Edgerrin’s axe was a mystic weapon, forged by a demon and quenched in a witch’s blood. Jasrael’s sword was a pure and holy flame that sprang from the cherub itself. As always, it cut quickly through the miasma of corruption that surrounded Edgerrin. This time, the warrior was surprised to find himself almost relieved.

He disengaged from the angel and lowered his axe. Jasrael, ever the guardian, merely resumed his position in front of the gates.

“What must I do to pass?” Edgerrin asked, alarmed at how weary he already was.

“None may pass.” A thousand eyes opened and shut, and a thousand wings fluttered.

“I must.”

Jesrael’s sword flared. “That is untrue. You wish to pass because you seek power.”

“I seek life.”

“Life is power. Since the Fall of Man I have stood watch over this gate, and thousands have come, seeking the same thing. The fruit of the Tree of Life is not given to mortal men.”

“Damn you.” Edgerrin rushed at it again, and was again repulsed. His wounds smoked, the flesh burned black around trickles of blood. His breathing was ragged and shallow. “I must enter the Garden.”

“There is another way.”

*****

Jesrael’s voice was, as ever, impassive. Its eyes and wings were in constant motion, though the cherub itself did not move. Edgerrin’s breath rasped in his lungs, and his eyes never left the angel as he stalked nervously before the gate.
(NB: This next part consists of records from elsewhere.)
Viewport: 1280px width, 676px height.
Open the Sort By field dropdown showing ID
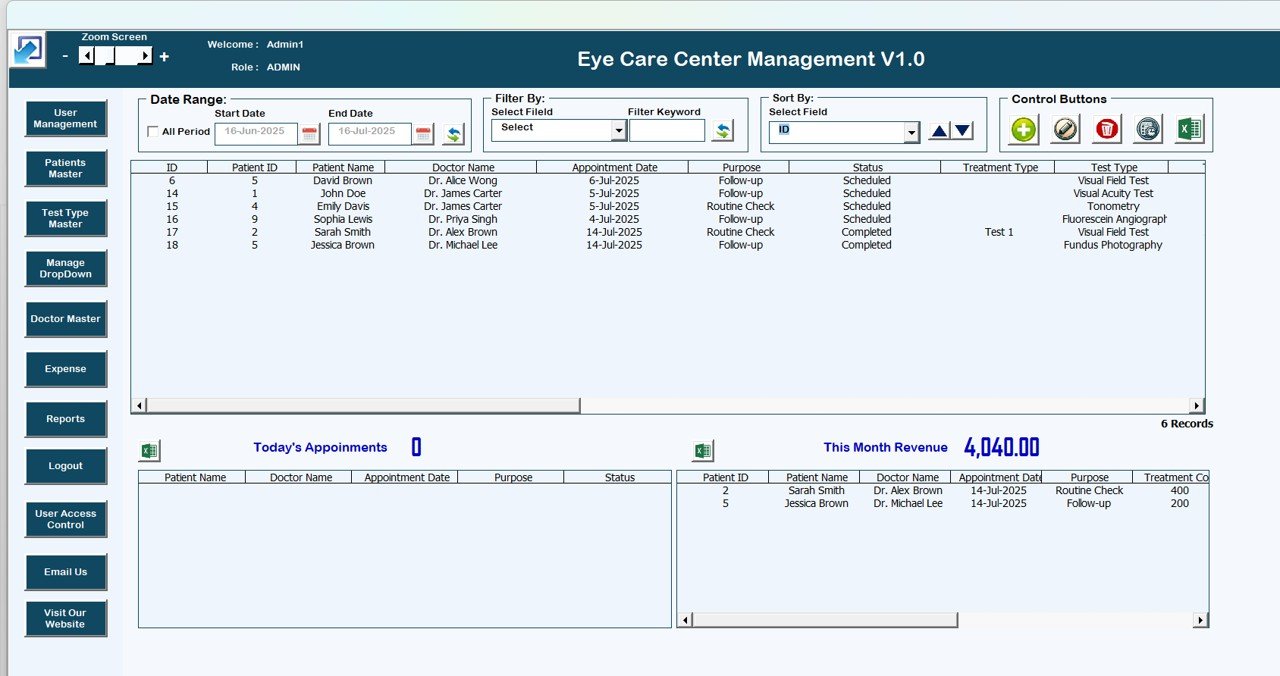tap(911, 131)
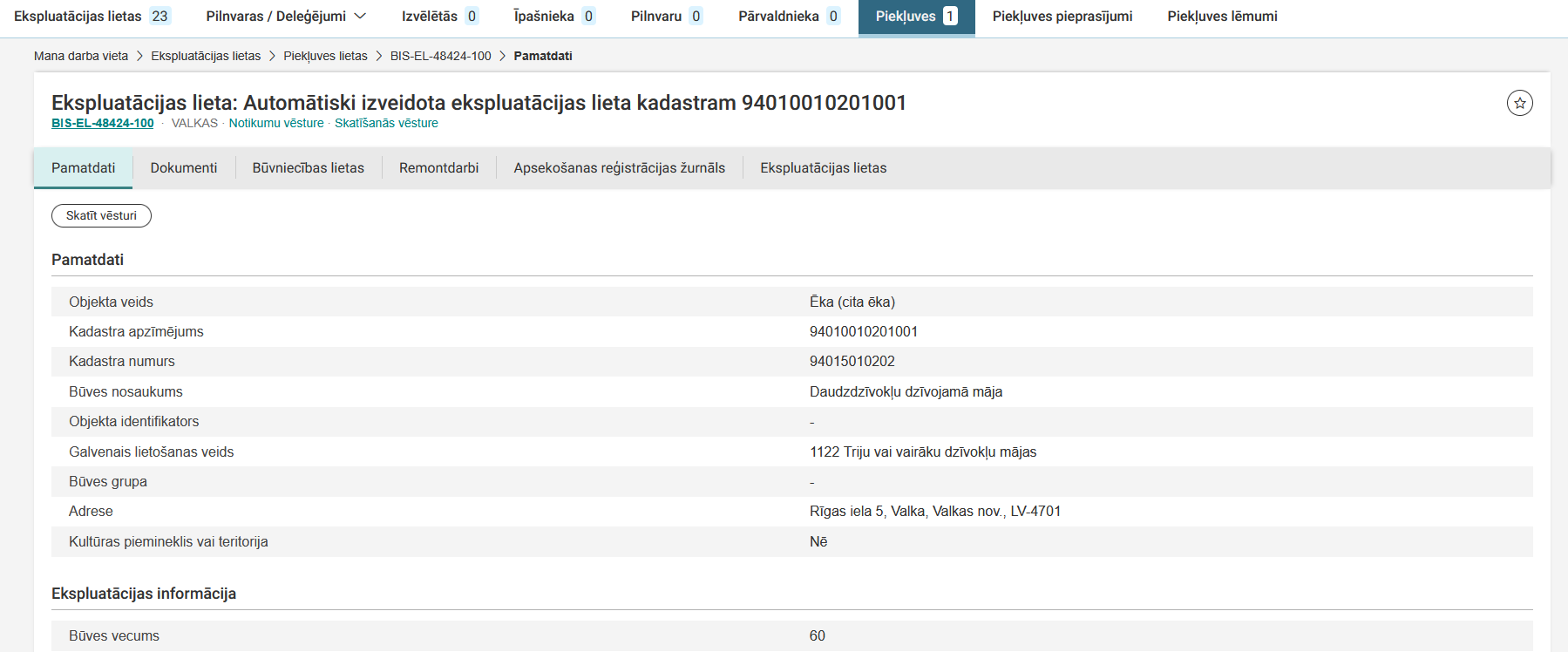Click the star favorite icon
1568x652 pixels.
click(x=1519, y=103)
The warrior vaguely remembered Jasrael mentioning this before, but he had assumed it to be lying. Now, though, he realized he had little choice but to listen. He had lost count of the number of times he had stormed the gate to Eden, but he knew that every battle was shorter. He had been killed more times than he could number.

“Tell me.”

“The road to eternal life has already been opened, but it is narrow and straight. You must leave your mother’s service and enter my Lord’s.”

Edgerrin spat. “Your Lord. The Lord of cruelty, to keep life from those who need it.”
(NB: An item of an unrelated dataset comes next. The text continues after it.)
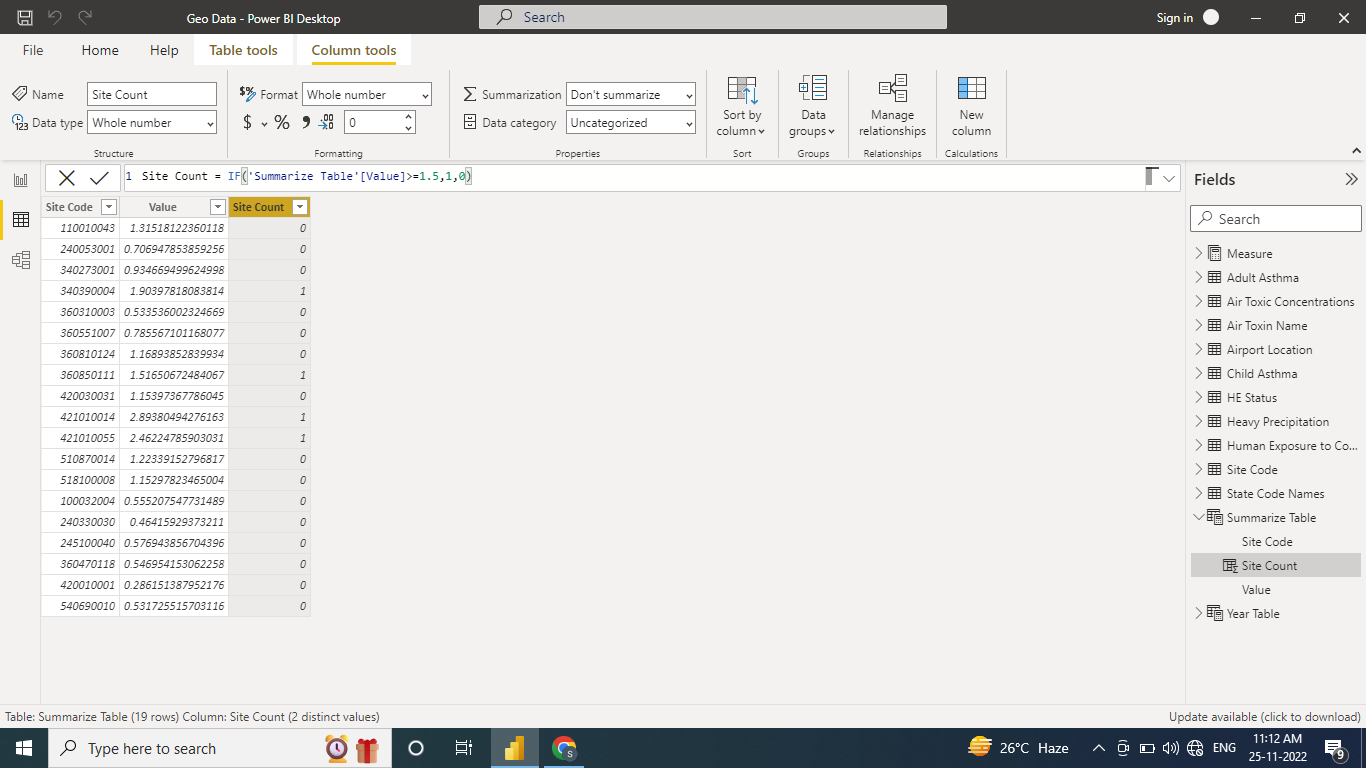
Task: Expand the Adult Asthma table
Action: (1200, 277)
“No, Edgerrin. The Lord of justice, to give life only to those who will receive it.”

“Nothing is free, cherub. Everyone pays.”

Jesrael’s many eyes closed, one by one, until only two were left open to stare at the beaten warrior. “The price has been paid. You’re fighting for those who enslave you, against He who would free you. This, to me, is foolish.”

“My father is a god of death. I am not his only son. I must have the fruit to take my place at his table, or one of a million brothers will kill me, much more thoroughly than you have.” The axe was leaning, almost forgotten, against his scarred greaves. Edgerrin’s voice was pleading and childlike.

“Edgerrin, listen. Your father was once my brother, in the service of the Almighty. The words of the Serpent were sweet to his heart, and he chose to rebel with that deceiver. He fell, for ages and eons, with the Father of Lies, and falls with him still. Your father will never bless you, Edgerrin, for he has no blessing to give. He is himself cursed, now and forever.”

Tears welled in the warrior’s eyes. “My mother --“

“She too may be freed, though I doubt she will accept such charity. She is as dry as the bones over which she rules, and as dead within, though even the dry bones may rise and walk before the prophet.”

Jesrael’s voice became softer. “Edgerrin, it is far too long that you have waged war on the servants of my Lord. Will you not lay down your axe and rest?”

A long moment passed, in which the eyes of the angel opened to gaze full on the face of Edgerrin. With each silent heartbeat, it had reason to hope for the man’s soul.

Then, with a scrape of steel in stone, the warrior raised his axe and screamed defiance. And, in a wave of searing flame, Edgerrin dies.